If Cricket South Africa were a bowler, they would be the type that gives you an over comprising three great deliveries, beating the bat a couple of times and maybe bowling the batsman, and three rank full tosses that are hammered out of the park, and are no-balls just to make matters worse!
There are so many good things going on in CSA, so many people within that organisation who have a deep love for the game and are faithful servants of it, often at considerable cost to themselves. While those good balls are being bowled, it is easy to believe that everything in South African cricket is hunky dory and the future is bright.
Like when you go to the Centre of Excellence and National Academy in Pretoria. This is a superb facility where national teams can prepare with the latest technology at their fingertips.
The gadgets have recently been improved with the world’s most advanced batting simulator – the PitchVision Batting Studio – now installed. The high-tech bowling machine and smart lane equipped with sensors takes net batting to the next level. The simulator features a moveable bowling machine that can bowl over or around the wicket, videos of bowlers, shot-tracking, field setting and tracking of runs scored. The system also records technique for video analysis.
The batsman can set up any match scenario and bat with the realistic pressures of finding the gaps and trying to chase down a score at the death.
The technology even showed that I was planting my front leg when batting, but then a good coach could probably have pointed that out anyway. And, as I told coaches Shukri Conrad and Vincent Barnes, nobody has trapped me lbw for a long time! (Now I’m just tempting fate!)

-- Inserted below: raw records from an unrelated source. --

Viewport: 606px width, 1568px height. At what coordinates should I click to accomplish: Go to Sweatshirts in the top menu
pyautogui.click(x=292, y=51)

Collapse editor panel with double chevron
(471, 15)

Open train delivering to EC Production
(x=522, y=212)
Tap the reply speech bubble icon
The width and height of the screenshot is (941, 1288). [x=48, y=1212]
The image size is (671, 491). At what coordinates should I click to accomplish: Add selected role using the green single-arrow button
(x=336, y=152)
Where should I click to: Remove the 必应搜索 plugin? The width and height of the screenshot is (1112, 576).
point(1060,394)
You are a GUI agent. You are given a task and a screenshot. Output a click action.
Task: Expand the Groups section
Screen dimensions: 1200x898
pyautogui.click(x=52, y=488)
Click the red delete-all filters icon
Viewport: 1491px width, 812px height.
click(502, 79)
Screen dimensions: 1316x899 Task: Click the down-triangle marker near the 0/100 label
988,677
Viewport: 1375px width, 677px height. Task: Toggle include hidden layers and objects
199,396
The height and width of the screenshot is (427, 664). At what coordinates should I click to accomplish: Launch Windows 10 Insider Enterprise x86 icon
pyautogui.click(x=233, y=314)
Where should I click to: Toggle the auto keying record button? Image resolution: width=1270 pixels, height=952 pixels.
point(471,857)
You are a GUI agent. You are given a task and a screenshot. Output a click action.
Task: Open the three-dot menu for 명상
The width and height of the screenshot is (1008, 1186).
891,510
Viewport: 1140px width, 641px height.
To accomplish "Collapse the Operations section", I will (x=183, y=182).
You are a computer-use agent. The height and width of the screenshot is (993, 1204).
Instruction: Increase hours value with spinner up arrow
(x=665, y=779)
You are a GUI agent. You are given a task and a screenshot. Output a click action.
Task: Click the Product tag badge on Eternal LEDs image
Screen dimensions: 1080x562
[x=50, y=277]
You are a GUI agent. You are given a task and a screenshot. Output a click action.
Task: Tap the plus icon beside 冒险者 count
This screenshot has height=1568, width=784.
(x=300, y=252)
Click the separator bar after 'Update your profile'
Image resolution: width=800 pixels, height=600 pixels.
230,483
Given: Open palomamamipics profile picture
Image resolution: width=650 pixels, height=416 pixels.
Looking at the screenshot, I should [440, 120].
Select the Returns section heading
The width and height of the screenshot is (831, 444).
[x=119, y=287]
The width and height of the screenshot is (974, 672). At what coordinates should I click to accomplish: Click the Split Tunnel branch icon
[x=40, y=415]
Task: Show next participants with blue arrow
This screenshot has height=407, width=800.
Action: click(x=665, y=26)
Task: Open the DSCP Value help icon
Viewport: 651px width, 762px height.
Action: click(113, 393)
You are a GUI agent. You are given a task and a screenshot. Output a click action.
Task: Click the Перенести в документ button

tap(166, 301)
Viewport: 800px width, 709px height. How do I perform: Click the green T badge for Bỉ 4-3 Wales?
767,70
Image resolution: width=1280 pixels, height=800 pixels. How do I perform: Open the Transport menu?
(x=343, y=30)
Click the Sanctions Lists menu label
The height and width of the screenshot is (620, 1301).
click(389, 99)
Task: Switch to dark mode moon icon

There are lots of other good news stories around CSA at the moment, such as the thawing of relations with India. According to Haroon Lorgat, the CSA chief executive, the BCCI are keen on the idea of South Africa and India developing an icon series like the Ashes. The Proteas will be playing four Tests in India this year and the next tour to South Africa is not going to be the thoroughly inadequate shortened series which was foisted upon CSA in December 2013.
Sadly, however, there are still people in CSA who seem more intent on furthering their own agendas than the good of the game.
Despite CSA continuing to swear blind that there was nothing untoward in the selection of the team for the World Cup semi-final, that merit is the only criterion for the Proteas (except when the call is 50/50), the gathering of the cricket family this week for the CSA Awards (another example of how well they can do things) meant I was given yet more snippets of information that would seem to confirm that the side that took the field at Eden Park was not the one Russell Domingo, AB de Villiers or the selectors initially wanted.
And now, an event as happy and well-organised as the awards banquet has also been marred by the same faceless, cowardly interferers as allegations of the judges’ decisions being changed rear their ugly heads.
Two members of the judging panel confirmed to me that one of the franchise award-winners had been changed – that when they left their selection meeting, they were under the impression that a different player had won.
The last thing I want to do is cast aspersions on the ability and class of Robin Peterson (poor Vernon Philander was shamefully treated by the World Cup fiasco), whom I rate highly and believe should be in the Test squad ahead of Aaron Phangiso, but apparently he was the third-choice for the Momentum One-Day Cup Player of the Season, behind Dean Elgar and Andrew Puttick.
So the last week has pretty much summed up CSA’s performance in general: leading the field in many ways, like the centre of excellence in Pretoria, enjoying the support of an ever-growing list of sponsors and putting on superb events, but then also shooting themselves in the foot through dishonesty and backroom dealings. It felt like a family gathering this week, even if the family is dysfunctional at times, but that doesn’t mean there aren’t some members who really would be better suited to Fifa than cricket administration.